3. We come together to see lives changed. When I worked in banking, I regularly invited my co-workers to our church. Many visited, and some even became a part of the church.
One woman always seemed interested, but she never came. On one occasion, she even asked whether we had a women’s group. Over the past six years since I left the bank, I’ve made an effort to stay connected with her. I’ve gone to birthday parties and wedding showers. When I had a free coffee drink coupon, I would drop off her favorite drink. I stopped by every Easter and Christmas season and personally invited her and others.
In March, as the city shut down and panic set in, the woman started watching the worship sessions I would do in my living room on Facebook. Then she started watching our online service on Sunday mornings. Within a few weeks, she had joined a new Zoom small group for women. When we reopened, she came in person for the first time, mask and all.
I thought of Revelation 12:11: “They triumphed over him by the blood of the Lamb, and by the word of their testimony.” Seeing the woman there in person was a powerful encouragement to me to overcome. Each story is meaningful to Jesus, and it is meaningful to me.
4. We come together to express our gratitude to God. More than anything, I hope this season is teaching us gratitude for what we do have: the people we love, the roof over our heads, and this simple act of seeing familiar faces. Our praise takes on new meaning when we lift it up in the face of adversity.
Let’s look beyond the physical world and grab hold of the spiritual strength that comes from worshipping God together.
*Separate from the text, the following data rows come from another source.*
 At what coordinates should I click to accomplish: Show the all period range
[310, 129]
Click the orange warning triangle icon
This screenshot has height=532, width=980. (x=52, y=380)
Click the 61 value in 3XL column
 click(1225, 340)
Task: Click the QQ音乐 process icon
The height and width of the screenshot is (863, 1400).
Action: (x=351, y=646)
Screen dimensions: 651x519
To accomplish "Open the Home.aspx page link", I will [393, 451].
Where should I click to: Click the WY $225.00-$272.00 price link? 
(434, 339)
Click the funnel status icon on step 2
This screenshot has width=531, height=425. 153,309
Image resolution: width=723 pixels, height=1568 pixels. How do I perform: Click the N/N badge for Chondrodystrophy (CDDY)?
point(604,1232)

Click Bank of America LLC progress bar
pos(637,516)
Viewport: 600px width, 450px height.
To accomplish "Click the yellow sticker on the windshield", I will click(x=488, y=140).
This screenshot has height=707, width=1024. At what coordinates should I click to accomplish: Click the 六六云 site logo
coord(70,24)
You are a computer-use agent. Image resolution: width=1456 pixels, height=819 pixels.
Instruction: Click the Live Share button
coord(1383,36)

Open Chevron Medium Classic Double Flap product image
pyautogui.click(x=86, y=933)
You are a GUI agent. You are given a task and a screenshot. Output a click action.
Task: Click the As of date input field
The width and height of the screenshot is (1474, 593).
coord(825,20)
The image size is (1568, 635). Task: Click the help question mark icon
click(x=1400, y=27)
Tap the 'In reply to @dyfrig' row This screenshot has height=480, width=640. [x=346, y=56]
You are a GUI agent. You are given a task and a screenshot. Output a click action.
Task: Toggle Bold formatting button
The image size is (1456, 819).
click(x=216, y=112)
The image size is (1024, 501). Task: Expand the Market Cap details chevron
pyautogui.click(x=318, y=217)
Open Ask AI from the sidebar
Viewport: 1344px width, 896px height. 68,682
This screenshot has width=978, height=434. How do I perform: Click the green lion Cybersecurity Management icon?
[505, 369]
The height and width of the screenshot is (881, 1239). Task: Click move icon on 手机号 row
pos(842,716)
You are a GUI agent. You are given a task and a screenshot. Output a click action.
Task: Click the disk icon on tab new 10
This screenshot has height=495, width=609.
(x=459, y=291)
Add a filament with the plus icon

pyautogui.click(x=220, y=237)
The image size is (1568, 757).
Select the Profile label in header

Whatever the future holds, we can trust the One who holds the future.
As Romans 9:37-39 says, “In all these things we are more than conquerors through him who loved us. For I am convinced that neither death nor life, neither angels nor demons, neither the present nor the future, nor any powers, neither height nor depth, nor anything else in all creation, will be able to separate us from the love of God that is in Christ Jesus our Lord.”